Detailed Description of the Invention

[0001]

BACKGROUND OF THE INVENTION The present invention relates to electrolysis for electrolyzing raw water such as tap water and well water to produce alkaline electrolyzed water used for beverages and acidic electrolyzed water used as lotion, sterilizing and washing water, etc. It relates to a water generator.

[0002]

2. Description of the Related Art In recent years, instead of heat treatment, alcohol treatment, treatment with synthetic chemicals such as pesticides, as static sterilization treatment in the fields of food processing, agriculture, sewage treatment, medical treatment, etc.
The use of water obtained by electrolyzing water that is safe for the human body and can be performed at low cost is increasing.
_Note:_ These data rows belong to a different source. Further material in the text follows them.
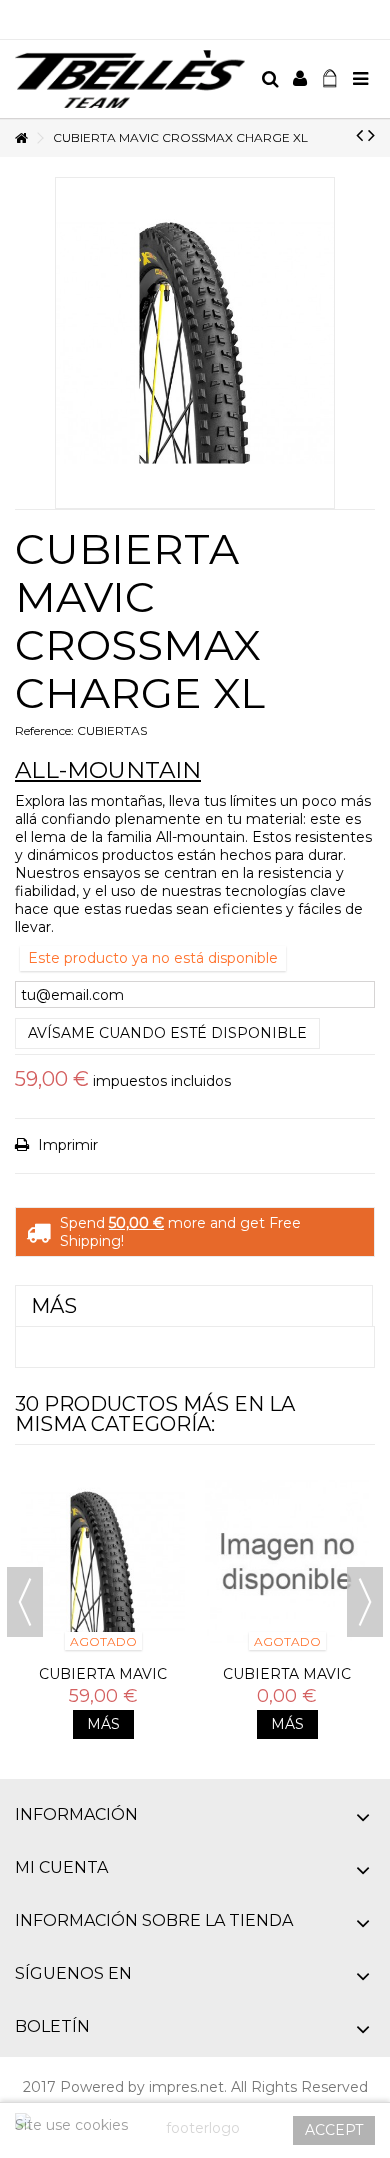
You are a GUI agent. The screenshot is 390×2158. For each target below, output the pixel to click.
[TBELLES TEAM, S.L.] (130, 79)
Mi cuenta (61, 1867)
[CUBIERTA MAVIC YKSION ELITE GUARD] (287, 1562)
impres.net (186, 2087)
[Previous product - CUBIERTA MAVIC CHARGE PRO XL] (359, 135)
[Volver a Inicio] (21, 138)
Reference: (44, 730)
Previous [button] (25, 1602)
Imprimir (66, 1145)
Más (54, 1306)
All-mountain (108, 770)
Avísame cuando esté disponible (167, 1033)
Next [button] (365, 1602)
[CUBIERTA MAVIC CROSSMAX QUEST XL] (103, 1562)
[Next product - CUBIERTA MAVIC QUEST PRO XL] (371, 135)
A conventional electrolyzed water generator will be described below. FIG. 3 is a schematic view of a conventional electrolyzed water generator. Reference numeral 1 is a raw water pipe such as tap water, 2 is a faucet, 3 is an electrolyzed water generator connected to the raw water pipe 1 via a faucet 4, and 4 is activated carbon and general bacteria that adsorb residual chlorine in the raw water. Water purifier equipped with a hollow fiber membrane to remove impurities and impurities, 5 is NaCl or KC
Inorganic electrolyte addition chamber for increasing conductivity by adding 1 or the like to raw water, 6 is a flow rate sensor for detecting a water flow rate and instructing a controller section to be described later, 7 is electrolysis for electrolyzing water that has passed through the flow rate sensor 6. A tank, 8 is a diaphragm that divides the electrolytic tank 7 into two parts and has a water passage portion at the bottom to form a pair of electrode chambers, and 9 and 10 are arranged in each electrode chamber formed by being divided by the diaphragm 8 into two parts. An electrode, 11 is an anode side discharge pipe for discharging water on the side of the electrode 10 (acid ionized water because the electrode 10 becomes an anode except for cleaning), 1
Reference numeral 2 is a fixed throttle portion arranged near the joint between the electrolytic cell 7 and the anode side discharge pipe 11 for adjusting the discharge amount of water for efficiently generating alkaline ionized water, and 13 is water on the side of the electrode 9 (other than cleaning, the electrode 9 is used). Is a cathode and discharges alkaline ionized water), and 14 is a discharge solenoid valve for discharging accumulated water in the electrolytic bath 7 or cleaning water in which scale is dissolved during electrode cleaning,
Reference numeral 15 is a water discharge pipe for draining water on the electrode 10 side, accumulated water in the electrolysis tank 7 or washing water through the anode side discharge pipe 11, 16 is a cartridge sensor for detecting the presence or absence of a cartridge in the water purifier 4, and 17 is power-on. Is a power supply unit, 18 is a power supply unit that changes the AC power supplied from the power-on plug 17 into a DC power supply, and 19 is a controller unit that controls the operation of the electrolyzed water generator 3.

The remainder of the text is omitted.